▶ SELECTED TEXT
Sensible discussion about the role of different beliefs in the public square is frequently skewed by the reluctance or inability of the more ideologically-driven participants to listen properly to what is actually being said.

Instead, all too often, the knees jerk edgily and the fingers stab angrily. Take a couple of recent examples.

Following the careful and substantial judgement in the Johns fostering case, the Christian Legal Centre put out a press release claiming "the High Court has suggested that Christians with traditional views on sexual ethics are unsuitable as foster carers".

It had done no such thing, as reading the actual judgment makes clear. Indeed, the judges forthrightly state: "No one is asserting that Christians (or, for that matter, Jews or Muslims) are not 'fit and proper' persons to foster or adopt. No one is contending for a blanket ban. No one is seeking to de-legitimise Christianity or any other faith or belief. ... No one is seeking to give Christians, Jews or Muslims or, indeed, peoples of any faith, a second class status."

Or consider this headline summary, from the 'What the Papers say' section of the National Secular Society's website, concerning an article by a distinguished educationalist: "We must ensure that children can't choose to remain religion-free, says academic."

Again, Professor Robert Jackson of Warwick University was saying nothing of the sort. Indeed, his argument about the importance for a plural society of critical learning about beliefs and worldviews was based on a pan-European survey reflecting the opinions of children themselves. He also explicitly stated that "students do not want to be told what to believe" and should not be made to.

▶ ENTRIES
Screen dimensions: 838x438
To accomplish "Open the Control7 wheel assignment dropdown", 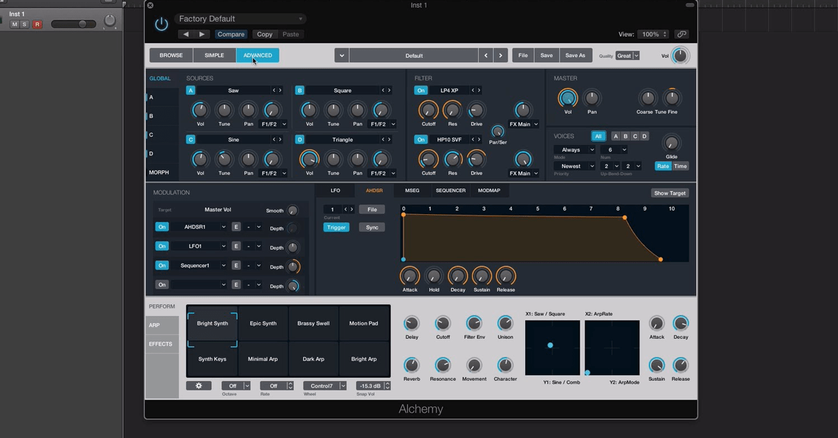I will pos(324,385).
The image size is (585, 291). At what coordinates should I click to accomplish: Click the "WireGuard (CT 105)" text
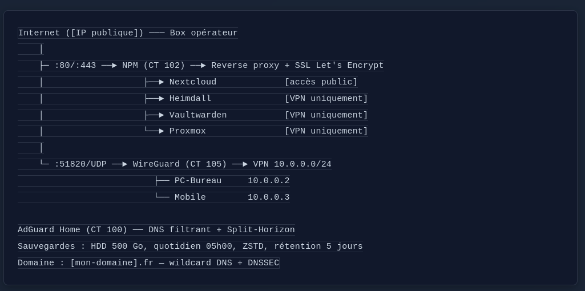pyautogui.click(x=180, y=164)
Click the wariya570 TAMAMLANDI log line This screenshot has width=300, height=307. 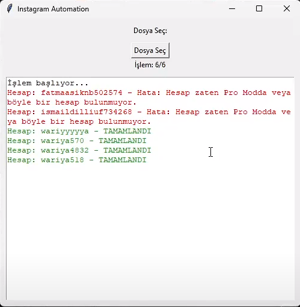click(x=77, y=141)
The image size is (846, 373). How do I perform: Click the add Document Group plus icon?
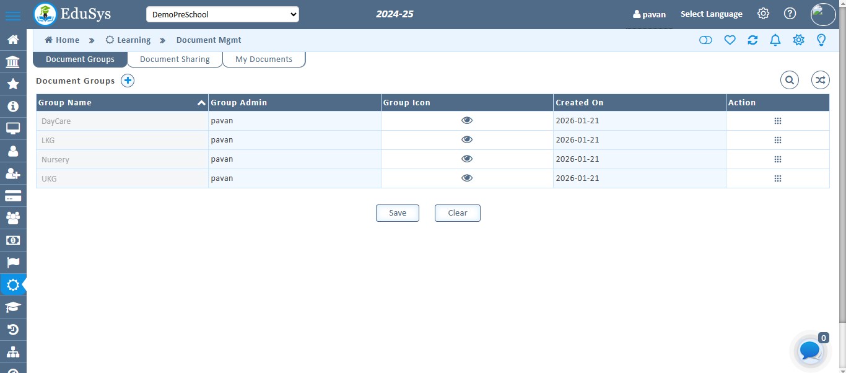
* * *
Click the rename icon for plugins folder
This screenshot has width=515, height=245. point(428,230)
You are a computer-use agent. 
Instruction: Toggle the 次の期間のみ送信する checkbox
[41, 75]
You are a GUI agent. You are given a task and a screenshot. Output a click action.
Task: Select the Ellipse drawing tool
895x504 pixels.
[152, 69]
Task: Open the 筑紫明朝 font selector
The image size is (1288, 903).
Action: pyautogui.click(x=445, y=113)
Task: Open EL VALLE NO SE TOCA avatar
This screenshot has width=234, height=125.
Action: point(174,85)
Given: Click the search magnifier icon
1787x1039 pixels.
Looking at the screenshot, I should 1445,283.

▶ TASK 1
In the passage on beliefs in public debate, which university is Professor Robert Jackson from?
▶ TASK 2
Please continue the passage on beliefs in public debate, starting after its last sentence.

▶ WRITTEN ANSWER 1
Warwick University.

▶ WRITTEN ANSWER 2
Debate and argument about these matters is a good thing, of course. But when clearly stated views and judgments are either casually or wilfully misconstrued at the most basic level, no-one gains and an honest attempt at a truth that might embrace us all loses.

By the same token, the use of 'religion' as a catch-all cipher for approval or disapproval, commendation or condemnation - prevalent as it is in the contemporary media environment - is frankly untenable, whichever 'side' you claim to be on in such a (non) debate.

As Timothy Fitzgerald says in a forthcoming book, and in an excerpt in Critical Religion: "The assumption that there is some essential distinction between 'religious' and 'non-religious' domains – which is still today a globalising discourse – is an ideological construct which takes on an appearance of naturalness and inevitability."

But beneath the argument about what gets classified as a 'religious' belief, what gets classified as a 'secular' one, and why, he suggests, is not a straightforward intellectual distinction - but rather a power struggle between competing factions or forces rooted in the social, economic and cultural domain.

Understanding this is important for coming to terms with the current to-ing and fro-ing about beliefs (religious and otherwise) in the spheres of both law and education.

For as Catherine Madsen (writing in ‘CrossCurrents’, the journal of the Association of Religion in Intellectual Life, USA) observes: “To grow up politically is to understand that there are other points of view, and that you cannot erase them; that there are no shortcuts to respect, and that one must earn one’s dignity; that our obligation to our fellow humans is to make our own point of view not unassailable but intelligible.”

She adds: “Like totalitarians of all ideological stripes and mystics of all religions, painstaking thinkers of all cultures know each other intuitively across the boundaries of opposition. Totalitarians do not like them; indeed they are always at risk from the totalitarians in their own culture as well as those in the enemy’s. In spite of this—or because of it—they are determined to construct a trustworthy language, a language dense and durable enough to resist the corruptions of politics.”

A daunting task, but a truly worthwhile one.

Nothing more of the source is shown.